Any type of person can become a saint. Just look at the saints referred to in this passage. Paul was writing from Rome. The Church at Rome included both Jews and Gentiles. That means that no matter what your ethnic background, no matter your exposure or lack of past exposure to the Bible, you can become a saint. There is no age limit to being a saint. Timothy, who was one of the senders of the letter to the Philippians, was a young man. Paul was an older man. Luke may have been with Paul when he wrote this letter; Luke was a physician. Paul wrote to a diverse church in Philippi. Lydia was a wealthy merchant. A jailer was part of the Philippian church. A slave girl was part of the congregation at Philippi. To me this means that regardless of our vocation or status, we can all become saints in Christ.

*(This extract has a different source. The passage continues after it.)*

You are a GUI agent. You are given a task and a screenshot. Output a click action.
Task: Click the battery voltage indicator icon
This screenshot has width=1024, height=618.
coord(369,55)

Even members of Caesar’s household in Rome had become saints. This may mean that even members of Emperor Nero’s family had become Christians. Certainly, it means that some of the workers, both slave and free, who served Caesar, had become Christian.

This brief farewell reminds us never to regard any person as a hopeless case. The people you know right now, whom you consider to be the most unlikely candidates for sainthood, are not beyond the reach of God’s grace.

There was one prominent Christian leader in Los Angeles who never believed that my father had truly become a Christian after his profession of faith at the Billy Graham meetings. This woman had known my father for a long time and seen many ups and downs in his life. But God’s grace was greater than this one woman imagined. God’s grace changed my father’s life. Don’t ever count anyone as a hopeless case, even yourself. God’s grace can change your life too. As Soren Kierkegaard once wrote, “God creates out of nothing—wonderful, you say; yes, to be sure, but he does what is still more wonderful. He makes saints out of sinners.”

The third point in Paul’s farewell is that you can be a saint anywhere. There were saints in Caesar’s household. This teaches us that we don’t have to come out of the world to be saints. As Robert J. McCracken once wrote, “A man can be as truly a saint in a factory as in a monastery, and there is as much need of him in the one as in the other.”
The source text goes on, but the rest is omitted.